1/30/2005

As amizades de Beethoven

Hoje, no PÚBLICO, é lembrada a importância que teve Czerny na «codificação», por assim dizer, do «correcto» estilo interpretativo da obra pianística de Beethoven. Casualmente - nem por isso: lecciono uma cadeira que se chama História da Música do século XIX e também estou a preparar umas conferências sobre o assunto... - andei a ler há duas o três semanas uma interessante monografia da autoria de George Barth, intitulada The pianist as orator : Beethoven and the transformation of keyboard style (Ithaca ; London : Cornell University Press, 1992).

De forma resumida, o que o autor propõe é que Czerny foi o responsável por uma mudança radical do estilo pianístico que teve a obra de Beethoven como fundamento, mas acha que essa mudança implicou também uma «má compreensão» do que constituía a essência do estilo interpretativo do seu mestre. Barth defende que o estilo interpretativo de Beethoven estava muito mais próximo da tradição da retórica (livre do ponto de vista rítmico e variada do ponto de vista métrico, gestual e declamada) e que Czerny impôs um tipo de regularidade métrica e uma contenção (para alguns, frieza) expressiva que, tendo feito escola, contrariava o estilo beethoveniano.

Barth «reabilita» em certa medida a figura de Schindler, bastante questionada por causa dos seus excessos imaginativos, em parte explicados pela sua condição de «viúvo» do compositor (Czerny teria sido outro desses «viúvos»). Precisamente, é a liberdade da declamação aquilo que Schindler admira no estilo de Beethoven e cuja ausência critica no estilo interpretativo de Czerny. Este chegou, por exemplo, a editar sonatas de Beethoven com alterações que mudam completamente a organização e a intenção dos motivos tal como estes se apresentam nos autógrafos e nas edições originais, omitindo as ligaduras mais breves e traçando grandes ligaduras que marcam grandes temas e, sobretudo, a regularidade métrica imposta pelo compasso. Esta nova ênfase dada à regularidade métrica liga-se à difusão do metrónomo.

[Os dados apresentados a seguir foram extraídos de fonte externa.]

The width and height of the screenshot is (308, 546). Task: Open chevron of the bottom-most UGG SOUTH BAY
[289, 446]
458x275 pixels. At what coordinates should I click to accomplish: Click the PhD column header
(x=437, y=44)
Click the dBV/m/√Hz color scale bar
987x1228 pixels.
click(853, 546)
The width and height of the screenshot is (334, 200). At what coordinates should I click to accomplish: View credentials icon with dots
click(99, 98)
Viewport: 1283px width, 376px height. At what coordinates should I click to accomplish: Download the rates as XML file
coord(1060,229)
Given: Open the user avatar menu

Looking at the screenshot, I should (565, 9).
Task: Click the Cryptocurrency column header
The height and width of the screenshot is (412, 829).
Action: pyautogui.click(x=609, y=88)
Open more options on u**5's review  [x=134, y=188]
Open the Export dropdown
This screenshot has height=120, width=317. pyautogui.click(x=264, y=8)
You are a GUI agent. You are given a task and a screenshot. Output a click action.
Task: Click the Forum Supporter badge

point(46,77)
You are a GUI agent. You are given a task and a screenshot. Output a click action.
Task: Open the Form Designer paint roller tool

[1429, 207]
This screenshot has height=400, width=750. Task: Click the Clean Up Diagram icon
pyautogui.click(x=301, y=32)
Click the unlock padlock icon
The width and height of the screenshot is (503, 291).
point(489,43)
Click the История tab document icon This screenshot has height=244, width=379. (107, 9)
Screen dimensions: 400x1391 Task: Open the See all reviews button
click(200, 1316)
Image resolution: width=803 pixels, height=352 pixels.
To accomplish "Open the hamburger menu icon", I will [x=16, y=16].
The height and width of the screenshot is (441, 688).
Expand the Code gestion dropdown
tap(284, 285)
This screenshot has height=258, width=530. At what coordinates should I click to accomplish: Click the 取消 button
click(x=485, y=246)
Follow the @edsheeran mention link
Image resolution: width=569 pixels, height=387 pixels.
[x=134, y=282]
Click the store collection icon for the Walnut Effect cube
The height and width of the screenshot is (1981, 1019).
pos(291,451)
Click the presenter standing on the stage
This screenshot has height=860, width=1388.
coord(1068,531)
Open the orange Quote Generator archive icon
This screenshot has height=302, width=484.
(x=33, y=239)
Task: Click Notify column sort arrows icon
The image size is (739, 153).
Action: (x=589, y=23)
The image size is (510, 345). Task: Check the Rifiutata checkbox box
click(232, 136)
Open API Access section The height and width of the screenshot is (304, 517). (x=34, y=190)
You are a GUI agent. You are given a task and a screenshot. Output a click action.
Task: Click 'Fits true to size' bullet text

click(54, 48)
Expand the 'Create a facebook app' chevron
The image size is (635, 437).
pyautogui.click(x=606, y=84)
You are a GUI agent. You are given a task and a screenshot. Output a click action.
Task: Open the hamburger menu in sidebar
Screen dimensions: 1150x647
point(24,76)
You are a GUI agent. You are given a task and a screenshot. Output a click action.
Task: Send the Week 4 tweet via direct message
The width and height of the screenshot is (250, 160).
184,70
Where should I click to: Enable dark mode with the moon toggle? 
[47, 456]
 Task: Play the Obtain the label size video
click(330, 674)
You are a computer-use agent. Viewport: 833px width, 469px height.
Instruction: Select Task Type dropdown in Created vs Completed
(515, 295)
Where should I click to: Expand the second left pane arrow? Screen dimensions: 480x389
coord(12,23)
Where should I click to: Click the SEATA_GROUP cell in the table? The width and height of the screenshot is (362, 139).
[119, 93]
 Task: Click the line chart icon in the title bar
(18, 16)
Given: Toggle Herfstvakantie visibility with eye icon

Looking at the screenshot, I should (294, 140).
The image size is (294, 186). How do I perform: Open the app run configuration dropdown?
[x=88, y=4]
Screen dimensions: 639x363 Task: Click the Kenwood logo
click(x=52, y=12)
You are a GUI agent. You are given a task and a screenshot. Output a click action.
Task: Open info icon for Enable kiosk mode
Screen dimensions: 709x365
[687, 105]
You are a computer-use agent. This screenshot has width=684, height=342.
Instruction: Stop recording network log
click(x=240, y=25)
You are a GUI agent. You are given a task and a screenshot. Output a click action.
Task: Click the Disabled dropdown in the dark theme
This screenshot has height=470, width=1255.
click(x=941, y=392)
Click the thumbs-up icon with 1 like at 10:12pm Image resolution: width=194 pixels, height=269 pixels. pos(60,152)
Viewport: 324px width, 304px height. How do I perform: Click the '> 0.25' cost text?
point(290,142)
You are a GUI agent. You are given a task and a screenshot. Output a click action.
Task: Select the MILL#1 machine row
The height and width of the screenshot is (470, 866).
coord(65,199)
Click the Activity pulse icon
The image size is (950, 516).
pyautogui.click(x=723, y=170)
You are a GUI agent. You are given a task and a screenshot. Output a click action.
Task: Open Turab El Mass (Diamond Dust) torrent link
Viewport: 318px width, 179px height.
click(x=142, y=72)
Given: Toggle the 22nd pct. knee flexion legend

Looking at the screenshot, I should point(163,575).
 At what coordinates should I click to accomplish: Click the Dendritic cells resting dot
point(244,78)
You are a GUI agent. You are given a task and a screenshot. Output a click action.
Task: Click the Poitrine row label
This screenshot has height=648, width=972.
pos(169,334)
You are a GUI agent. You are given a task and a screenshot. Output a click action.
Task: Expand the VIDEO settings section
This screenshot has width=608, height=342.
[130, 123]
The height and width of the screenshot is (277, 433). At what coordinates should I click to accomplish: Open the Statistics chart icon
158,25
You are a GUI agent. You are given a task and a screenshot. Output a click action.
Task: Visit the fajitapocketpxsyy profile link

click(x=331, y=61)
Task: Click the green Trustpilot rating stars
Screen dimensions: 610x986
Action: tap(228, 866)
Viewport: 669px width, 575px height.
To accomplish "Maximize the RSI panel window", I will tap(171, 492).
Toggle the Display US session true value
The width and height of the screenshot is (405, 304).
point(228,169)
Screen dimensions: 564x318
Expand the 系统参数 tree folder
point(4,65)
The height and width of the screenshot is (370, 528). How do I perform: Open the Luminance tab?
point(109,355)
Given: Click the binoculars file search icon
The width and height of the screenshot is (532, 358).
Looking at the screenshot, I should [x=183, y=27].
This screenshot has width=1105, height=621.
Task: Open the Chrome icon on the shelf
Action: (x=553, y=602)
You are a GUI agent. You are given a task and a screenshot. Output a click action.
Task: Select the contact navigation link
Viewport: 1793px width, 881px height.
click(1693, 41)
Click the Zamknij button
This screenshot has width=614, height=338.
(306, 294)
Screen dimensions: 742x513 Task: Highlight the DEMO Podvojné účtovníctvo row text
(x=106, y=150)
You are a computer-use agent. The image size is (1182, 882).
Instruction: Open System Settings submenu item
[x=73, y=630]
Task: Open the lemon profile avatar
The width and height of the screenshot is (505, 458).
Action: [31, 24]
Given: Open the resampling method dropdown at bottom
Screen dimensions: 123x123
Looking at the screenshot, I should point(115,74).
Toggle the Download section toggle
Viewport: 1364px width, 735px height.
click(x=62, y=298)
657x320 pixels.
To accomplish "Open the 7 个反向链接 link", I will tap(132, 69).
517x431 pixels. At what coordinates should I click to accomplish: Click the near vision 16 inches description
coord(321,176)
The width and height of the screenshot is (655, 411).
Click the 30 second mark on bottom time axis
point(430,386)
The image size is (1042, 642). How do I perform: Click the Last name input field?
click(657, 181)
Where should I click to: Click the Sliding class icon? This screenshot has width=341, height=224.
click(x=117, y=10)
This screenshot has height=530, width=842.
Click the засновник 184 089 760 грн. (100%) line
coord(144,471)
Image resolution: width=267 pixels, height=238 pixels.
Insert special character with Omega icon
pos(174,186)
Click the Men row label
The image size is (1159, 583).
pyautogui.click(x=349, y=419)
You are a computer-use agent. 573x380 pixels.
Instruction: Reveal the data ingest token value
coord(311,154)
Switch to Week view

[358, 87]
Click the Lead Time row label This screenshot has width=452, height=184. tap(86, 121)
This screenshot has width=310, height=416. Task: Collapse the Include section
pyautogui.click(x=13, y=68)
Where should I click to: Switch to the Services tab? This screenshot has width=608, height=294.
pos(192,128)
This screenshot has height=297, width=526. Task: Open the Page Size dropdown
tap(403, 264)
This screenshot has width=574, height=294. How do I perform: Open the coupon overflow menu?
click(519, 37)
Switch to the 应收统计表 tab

Obviamente, a sua maneira de ver as coisas relaciona-se também com a imposição no século XIX (a partir da década de 20) do piano inglês, mais pesado, e que não contou com uma total adesão por parte de Beethoven. Ou melhor, o compositor interessou-se tanto pelos pianos ingleses como pelos vienenses – ligando cada tipo a escritas e estilos interpretativos diferentes – mas, conforme lembra Barth, sempre destacou a sua preferência pela ligeireza e a sensibilidade dos pianos vienenses.

Já agora, cabe lembrar -a propósito dos pianos ingleses - a admiração que Beethoven sentia por Clementi, uma figura central da denominada «London Pianoforte School». A sua influência revela-se em muitas obras do compositor alemão, como há anos (em 1970!!) foi demonstrado por Alexander L. Ringer, um dos maiores musicólogos do século XX (também é de 1970 o artigo de William Newman sobre os pianos de Beethoven e os seus «Piano ideals», publicado no Journal of the American Musicological Society). Ainda, Clementi, para além de ter sido objecto de uma monografia da autoria do reputado Leon Plantinga, também tem sido objecto da atenção de vários pianistas italianos que, nos últimos anos têm gravado muitas das suas obras, quer em instrumentos originais, quer em instrumentos modernos.